A selection of recent commentary on the election (and elections generally), the current economic mess, recent debates (and debates generally), and other topics.

The following list of excellent readings requires a disclaimer: I am not reviving the weekly list. I wish that LBB allowed time for that, because I enjoyed it, and it was fairly popular. But it doesn't, and I'm not.

Economic Trouble

Craig Torres, writing for Bloomberg, describes the commercial paper bailout, which is as crucial as anything right now, but less known.

Former Senator Rick Santorum wrote a good column about how we got into this mess. (The "former" in that previous sentence is sad.)

James Pethokoukis at US News has a short piece comparing what we propose to do now about the financial crisis with what we did in the 1980s.:

Victor Davis Hanson's analysis of who's to blame is food for thought.

Thomas Sowell asks, Do facts matter?


You wouldn't think it would happen here, a major presidential candidate demanding criminal investigations of opponents, and his supporters threatening criminal prosecution of people who openly disagree with "The One," but Michael Barone explains this and more in "The Coming Obama Thugocracy."

George Will doesn't like early voting.
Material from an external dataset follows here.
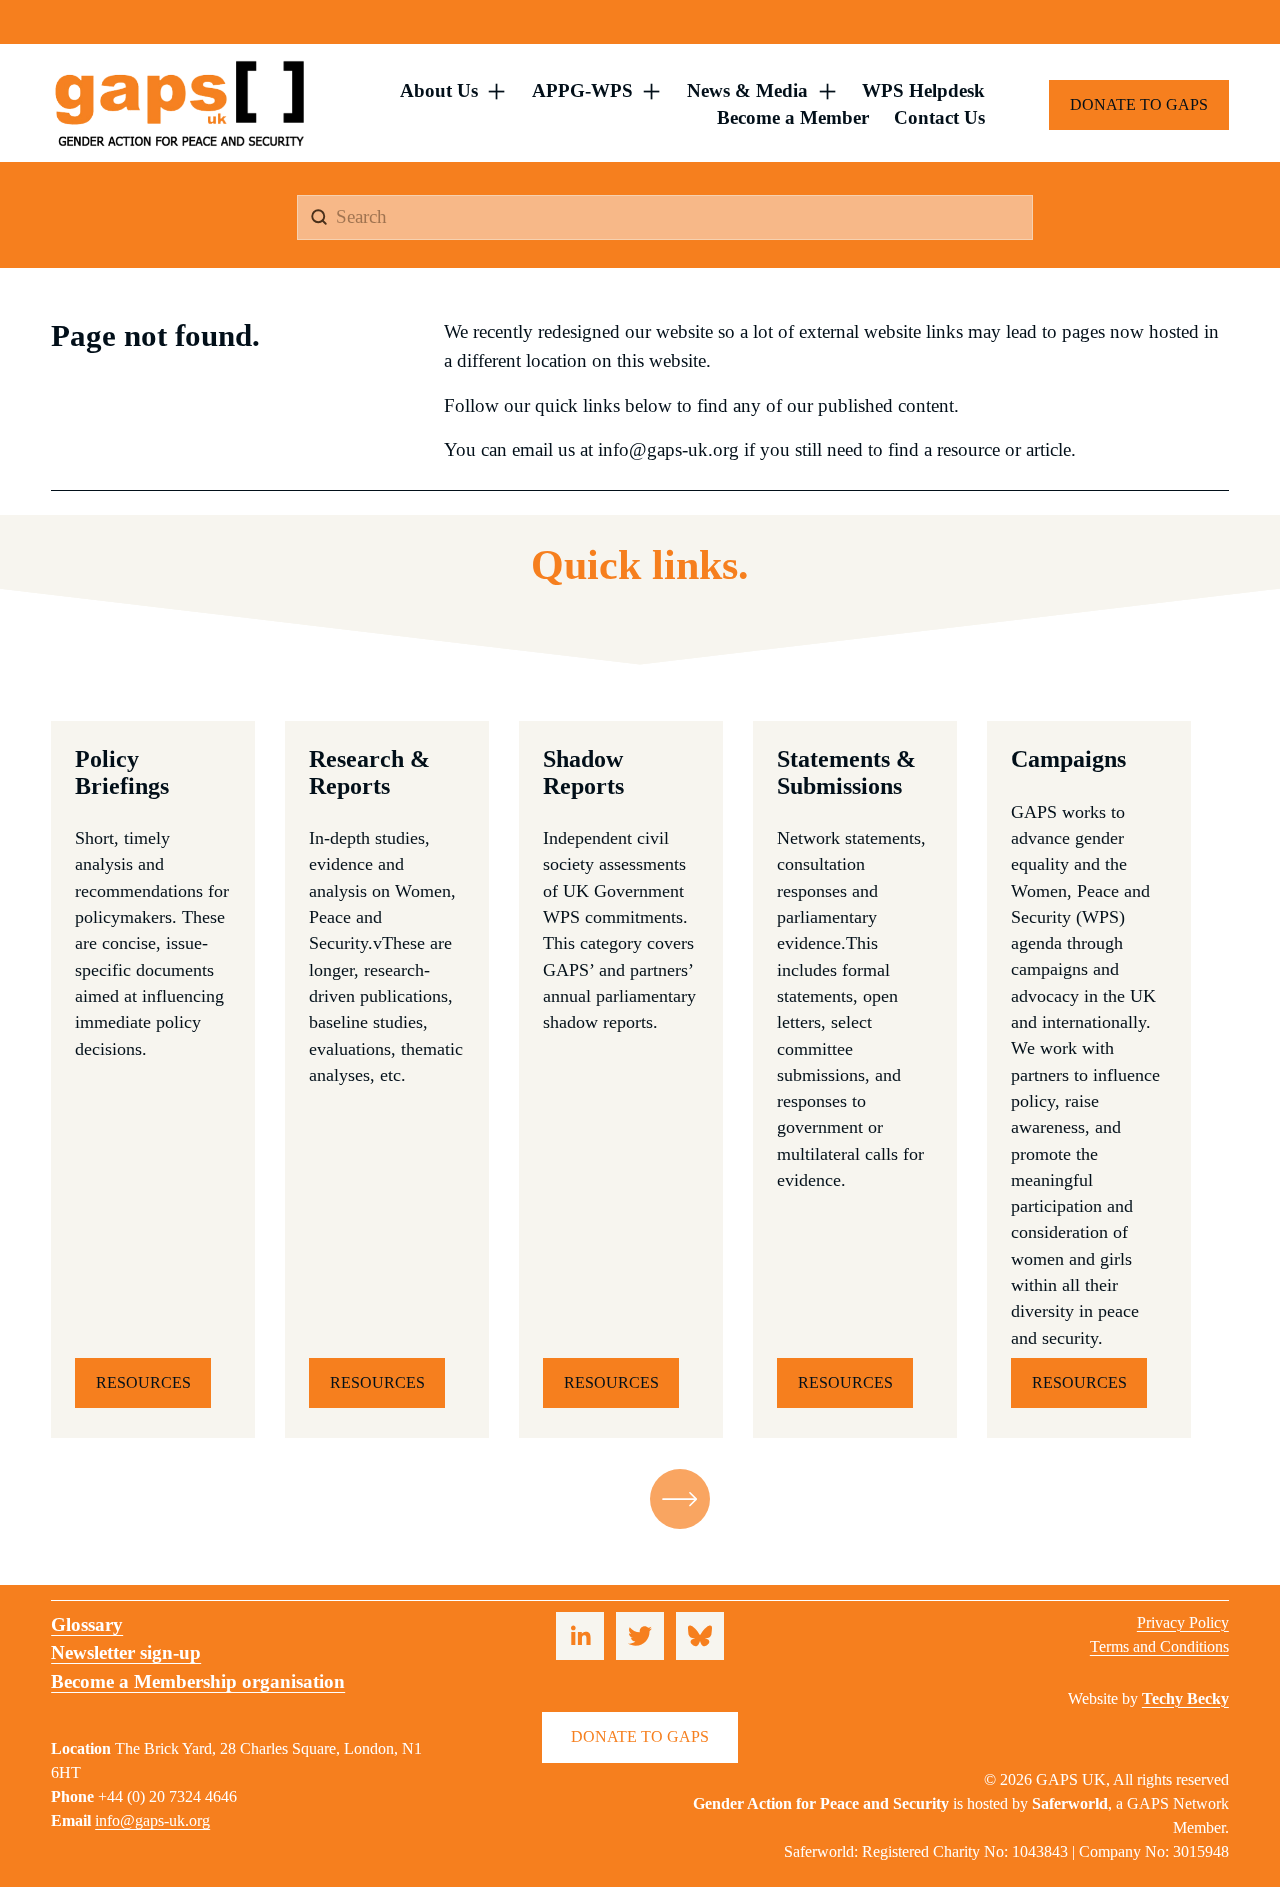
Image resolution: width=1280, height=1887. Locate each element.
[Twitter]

It violates an important civic ritual: voting on Election Day.

Alvaro Vargas Llosa says we're being cheated out of a crucial debate in this presidential election: big government vs. limited government.

Wondering what ACORN is all about? That's where Barack Obama did his community organizing. Jeane MacIntosh has a sample of their work for you.

Robert Novak reviews a history book which shows, among other things, than campaigns have been dirtier at least once in our history than they are now: Edward J. Larson's A Magnificent Catastrophe: The Tumultuous Election of 1800, America's First Presidential Campaign. (Come to think of it, Eric Burns' Infamous Scribblers: The Founding Fathers and the Rowdy Beginnings of American Journalism demonstrates the same thing, and is also a good read.)


Paul Greenberg wants real debates. And . . .

Paul Greenberg's essay on how to judge a political debate is deft and insightful.

Dick Morris and Eileen McGann think the vice presidential debate was a huge win for Sarah Palin. (I am less inclined to superlatives, but I don't think it was a loss.)

I don't usually read Ann Coulter, but her piece on Senator Biden in the veep debate was fun.

John F. Harris and Jim Vandehei at Politico.com think the second presidential debate was "the worst debate ever."


An alert and tasteful reader sent me this superb P. J. O'Rourke essay.